**Study material:**
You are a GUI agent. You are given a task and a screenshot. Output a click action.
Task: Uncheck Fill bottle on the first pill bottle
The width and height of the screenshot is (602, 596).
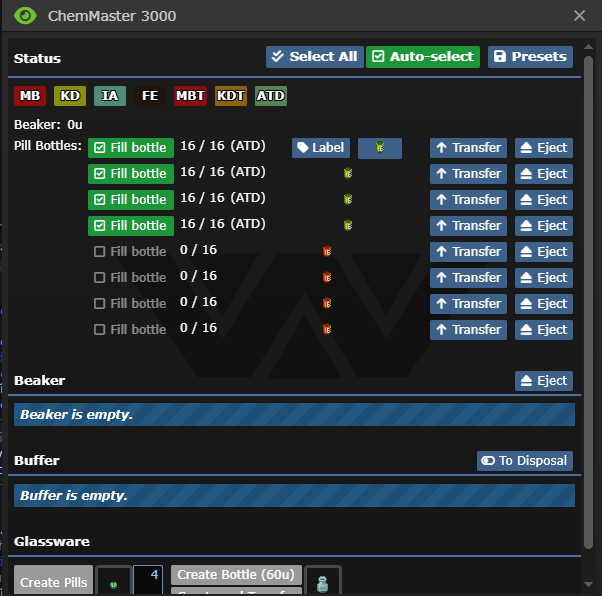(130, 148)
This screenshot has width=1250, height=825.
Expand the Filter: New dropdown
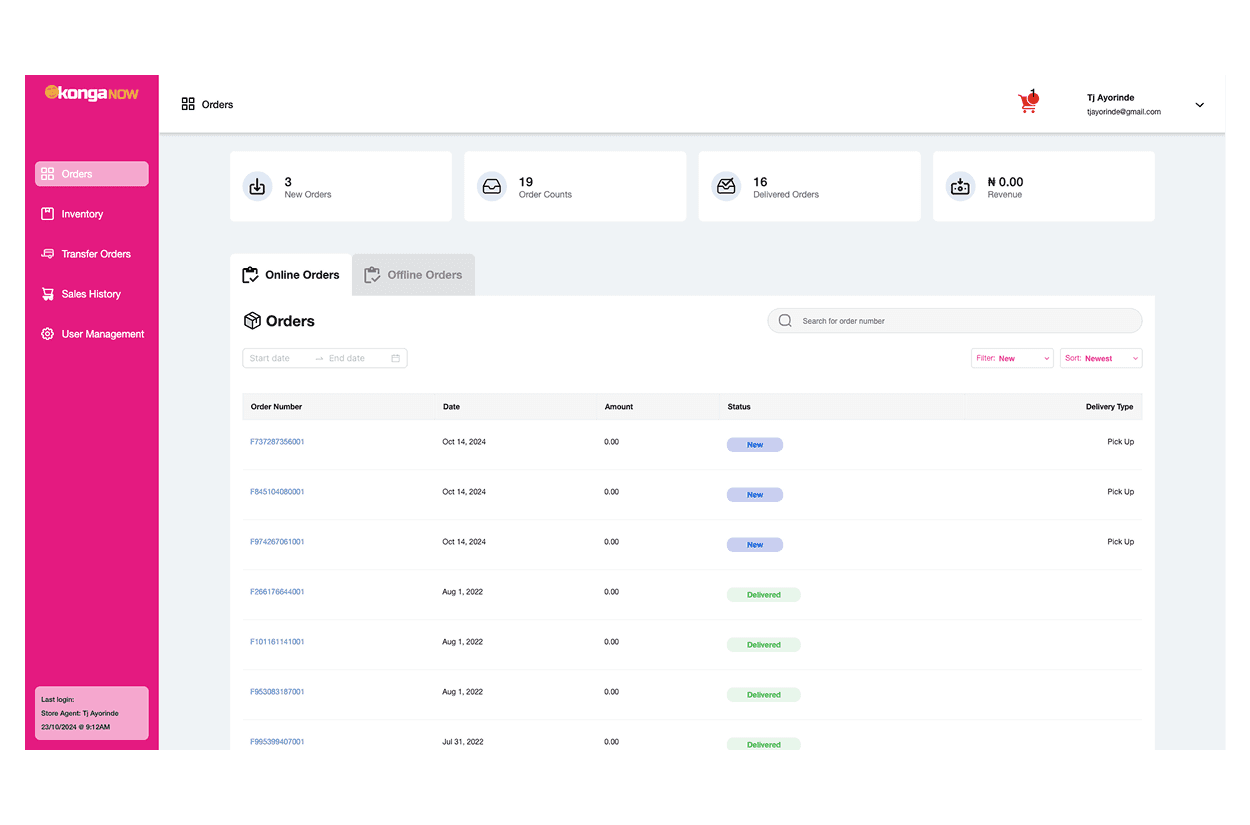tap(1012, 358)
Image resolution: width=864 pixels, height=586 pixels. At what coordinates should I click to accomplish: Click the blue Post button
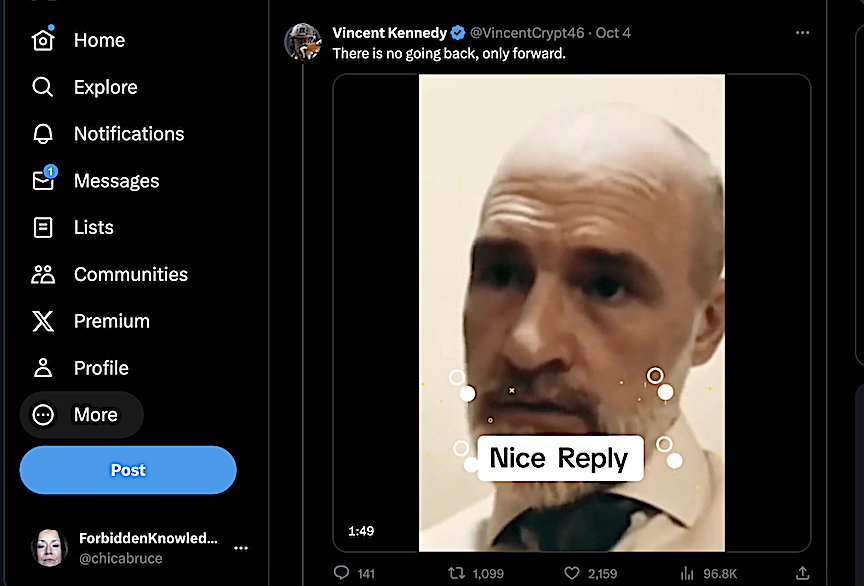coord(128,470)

**How to complete this task:** For each line above, output its wording exactly and leave out any picture.

**Response for this exercise:**
You are a GUI agent. You are given a task and a screenshot. Output a click action.
Task: Uncheck Fill bottle on the first pill bottle
The width and height of the screenshot is (602, 596).
(130, 148)
This screenshot has width=1250, height=825.
Expand the Filter: New dropdown
tap(1012, 358)
Image resolution: width=864 pixels, height=586 pixels. At what coordinates should I click to accomplish: Click the blue Post button
coord(128,470)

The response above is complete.